For data type consistency, ensure all value columns share the same type before unpivoting. Mixed types cause runtime errors or unexpected casting:

# Cast columns to consistent type before unpivoting
value_cols = ["jan", "feb", "mar"]
df_typed = df.select(
    *[F.col(c) for c in id_columns],
    *[F.col(c).cast("double").alias(c) for c in value_cols]
)

If your value columns have different types by design (mixing integers and strings), you’ll need separate unpivot operations or a common type like string.

Performance Considerations

Unpivoting multiplies your row count. If you have 1 million rows and unpivot 12 monthly columns, you now have 12 million rows. Plan accordingly.

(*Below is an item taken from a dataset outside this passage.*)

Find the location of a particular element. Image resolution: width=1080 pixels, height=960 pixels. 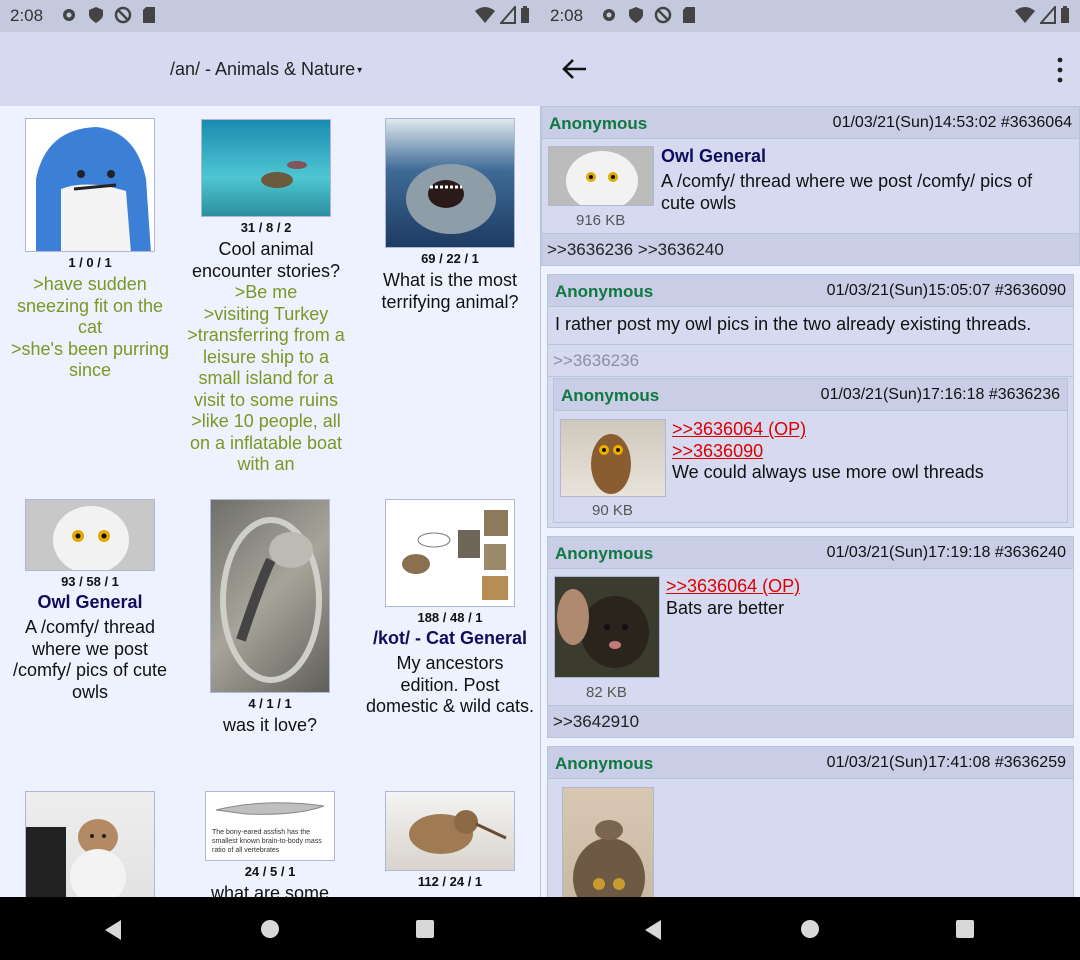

Partition strategy matters. If your downstream operations filter by the unpivoted column (e.g., filtering by month), consider repartitioning after the unpivot:

unpivoted_df = (
    unpivot_dataframe(df, id_cols, value_cols, "month", "sales")
    .repartition("month")
)

Filter early. If you only need certain months or non-null values, apply filters immediately after unpivoting to reduce data volume before shuffles:

unpivoted_df = (
    unpivot_dataframe(df, id_cols, value_cols, "month", "sales")
    .filter(F.col("sales").isNotNull())
    .filter(F.col("month").isin(["jan", "feb"]))
)

Consider when to unpivot. If you’re joining with other tables, it’s often cheaper to join in wide format first, then unpivot the result. Joining on fewer rows reduces shuffle costs.

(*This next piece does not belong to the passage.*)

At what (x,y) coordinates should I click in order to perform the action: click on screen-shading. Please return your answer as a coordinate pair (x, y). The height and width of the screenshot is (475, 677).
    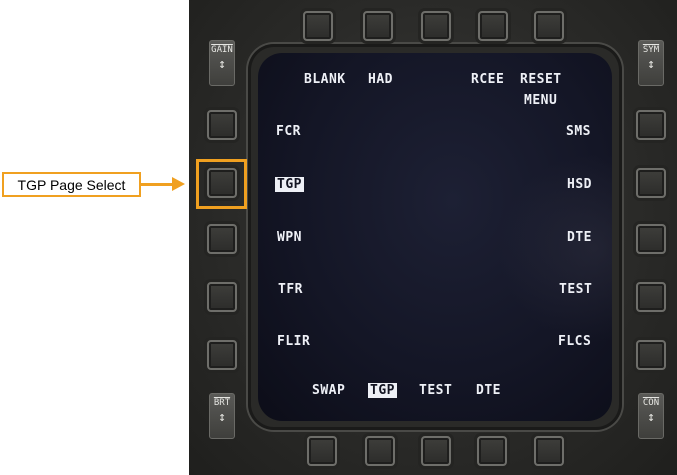
    Looking at the image, I should click on (555, 248).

Cache strategically. If you’ll reuse the unpivoted DataFrame multiple times, cache it after filtering nulls but before downstream transformations:

unpivoted_df = (
    unpivot_dataframe(df, id_cols, value_cols, "month", "sales")
    .filter(F.col("sales").isNotNull())
    .cache()
)

# Force materialization
unpivoted_df.count()

The stack() function is a SQL generator, meaning Spark handles it efficiently within the Catalyst optimizer. It doesn’t create intermediate DataFrames, making it performant for most use cases. The native unpivot() function in Spark 3.4+ offers similar optimization.

For extremely wide tables (hundreds of columns to unpivot), consider batching the operation or evaluating whether the wide format might actually serve your use case better. Sometimes the “correct” normalized form isn’t the most practical one.